## WORK TO COMPLETE:
Rewrite the lines below with "byline" swapped for "author credit", keeping everything else the same. Leave the pictures out.

## EXCERPTED DATA:
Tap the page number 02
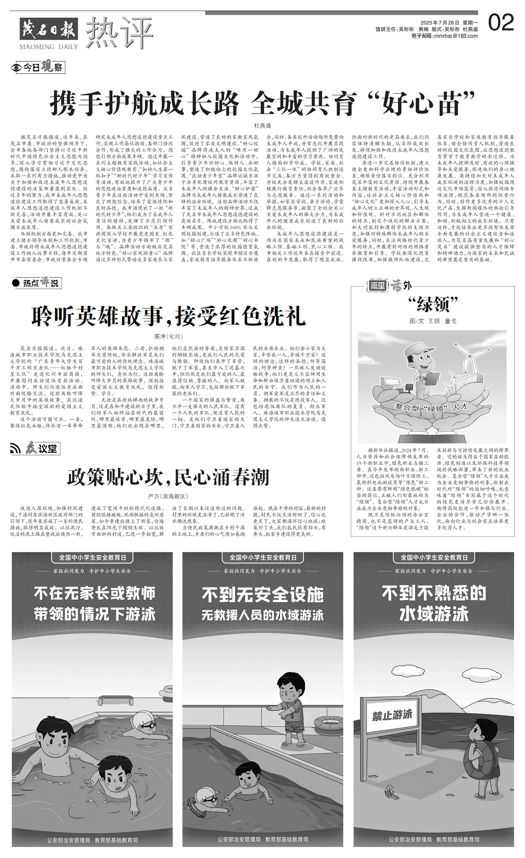click(x=501, y=23)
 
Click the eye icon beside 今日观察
click(x=17, y=68)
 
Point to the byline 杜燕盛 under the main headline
click(x=262, y=126)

## PROBLEM SOLUTION:
Tap the page number 02
click(x=501, y=23)
 
Click the eye icon beside 今日观察
click(x=17, y=68)
 
Point to the author credit 杜燕盛 under the main headline
click(x=262, y=126)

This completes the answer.